• _What the task requires_
What follows is a set of records; repeat all of them exactly.

• _Saved data entries_
Start of Block

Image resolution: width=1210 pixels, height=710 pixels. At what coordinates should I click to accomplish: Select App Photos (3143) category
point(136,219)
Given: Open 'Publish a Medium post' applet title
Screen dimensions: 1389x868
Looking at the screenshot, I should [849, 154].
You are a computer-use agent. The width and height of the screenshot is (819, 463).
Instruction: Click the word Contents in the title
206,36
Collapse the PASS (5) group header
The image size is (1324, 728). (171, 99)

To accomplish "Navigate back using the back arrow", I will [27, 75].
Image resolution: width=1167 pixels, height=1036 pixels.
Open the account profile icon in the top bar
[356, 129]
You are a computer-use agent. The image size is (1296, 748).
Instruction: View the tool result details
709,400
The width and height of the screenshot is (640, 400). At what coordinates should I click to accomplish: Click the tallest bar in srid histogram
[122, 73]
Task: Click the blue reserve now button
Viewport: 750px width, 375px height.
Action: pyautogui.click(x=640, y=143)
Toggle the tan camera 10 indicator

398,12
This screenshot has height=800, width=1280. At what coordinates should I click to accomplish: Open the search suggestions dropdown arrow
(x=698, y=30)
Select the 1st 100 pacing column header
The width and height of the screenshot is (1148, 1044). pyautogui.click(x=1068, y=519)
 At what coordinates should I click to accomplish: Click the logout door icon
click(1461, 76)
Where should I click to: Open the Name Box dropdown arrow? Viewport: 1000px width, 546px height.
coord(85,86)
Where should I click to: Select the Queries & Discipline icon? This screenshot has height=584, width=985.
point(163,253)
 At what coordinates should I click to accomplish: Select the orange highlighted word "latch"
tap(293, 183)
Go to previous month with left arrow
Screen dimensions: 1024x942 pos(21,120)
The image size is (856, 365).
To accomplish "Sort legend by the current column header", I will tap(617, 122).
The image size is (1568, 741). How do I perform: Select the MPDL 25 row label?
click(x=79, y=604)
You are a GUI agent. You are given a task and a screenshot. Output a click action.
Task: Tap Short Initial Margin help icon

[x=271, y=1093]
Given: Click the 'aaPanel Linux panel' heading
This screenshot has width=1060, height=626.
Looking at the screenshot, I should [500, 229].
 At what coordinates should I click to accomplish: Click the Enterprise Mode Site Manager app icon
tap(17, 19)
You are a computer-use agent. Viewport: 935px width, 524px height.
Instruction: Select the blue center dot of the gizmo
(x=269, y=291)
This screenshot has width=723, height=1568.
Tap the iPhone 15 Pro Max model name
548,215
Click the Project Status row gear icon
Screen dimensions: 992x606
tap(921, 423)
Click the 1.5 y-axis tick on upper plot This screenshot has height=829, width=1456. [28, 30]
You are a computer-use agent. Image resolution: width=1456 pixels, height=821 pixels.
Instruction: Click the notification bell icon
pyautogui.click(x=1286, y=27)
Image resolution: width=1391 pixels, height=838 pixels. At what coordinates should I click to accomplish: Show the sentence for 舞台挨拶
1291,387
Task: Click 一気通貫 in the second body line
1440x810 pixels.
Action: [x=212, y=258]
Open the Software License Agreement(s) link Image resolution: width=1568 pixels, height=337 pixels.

End of Block

• _Answer box_
Image resolution: width=1210 pixels, height=710 pixels. At what coordinates should I click to accomplish: Select App Photos (3143) category
point(136,219)
Given: Open 'Publish a Medium post' applet title
Screen dimensions: 1389x868
Looking at the screenshot, I should [849, 154].
You are a computer-use agent. The width and height of the screenshot is (819, 463).
Instruction: Click the word Contents in the title
206,36
Collapse the PASS (5) group header
The image size is (1324, 728). (171, 99)

To accomplish "Navigate back using the back arrow", I will [27, 75].
Image resolution: width=1167 pixels, height=1036 pixels.
Open the account profile icon in the top bar
[356, 129]
You are a computer-use agent. The image size is (1296, 748).
Instruction: View the tool result details
709,400
The width and height of the screenshot is (640, 400). At what coordinates should I click to accomplish: Click the tallest bar in srid histogram
[122, 73]
Task: Click the blue reserve now button
Viewport: 750px width, 375px height.
Action: pyautogui.click(x=640, y=143)
Toggle the tan camera 10 indicator

398,12
This screenshot has height=800, width=1280. At what coordinates should I click to accomplish: Open the search suggestions dropdown arrow
(x=698, y=30)
Select the 1st 100 pacing column header
The width and height of the screenshot is (1148, 1044). pyautogui.click(x=1068, y=519)
 At what coordinates should I click to accomplish: Click the logout door icon
click(1461, 76)
Where should I click to: Open the Name Box dropdown arrow? Viewport: 1000px width, 546px height.
coord(85,86)
Where should I click to: Select the Queries & Discipline icon? This screenshot has height=584, width=985.
point(163,253)
 At what coordinates should I click to accomplish: Select the orange highlighted word "latch"
tap(293, 183)
Go to previous month with left arrow
Screen dimensions: 1024x942 pos(21,120)
The image size is (856, 365).
To accomplish "Sort legend by the current column header", I will tap(617, 122).
The image size is (1568, 741). How do I perform: Select the MPDL 25 row label?
click(x=79, y=604)
You are a GUI agent. You are given a task and a screenshot. Output a click action.
Task: Tap Short Initial Margin help icon

[x=271, y=1093]
Given: Click the 'aaPanel Linux panel' heading
This screenshot has width=1060, height=626.
Looking at the screenshot, I should [500, 229].
 At what coordinates should I click to accomplish: Click the Enterprise Mode Site Manager app icon
tap(17, 19)
You are a computer-use agent. Viewport: 935px width, 524px height.
Instruction: Select the blue center dot of the gizmo
(x=269, y=291)
This screenshot has width=723, height=1568.
Tap the iPhone 15 Pro Max model name
548,215
Click the Project Status row gear icon
Screen dimensions: 992x606
tap(921, 423)
Click the 1.5 y-axis tick on upper plot This screenshot has height=829, width=1456. [28, 30]
You are a computer-use agent. Image resolution: width=1456 pixels, height=821 pixels.
Instruction: Click the notification bell icon
pyautogui.click(x=1286, y=27)
Image resolution: width=1391 pixels, height=838 pixels. At what coordinates should I click to accomplish: Show the sentence for 舞台挨拶
1291,387
Task: Click 一気通貫 in the second body line
1440x810 pixels.
Action: [x=212, y=258]
Open the Software License Agreement(s) link Image resolution: width=1568 pixels, height=337 pixels.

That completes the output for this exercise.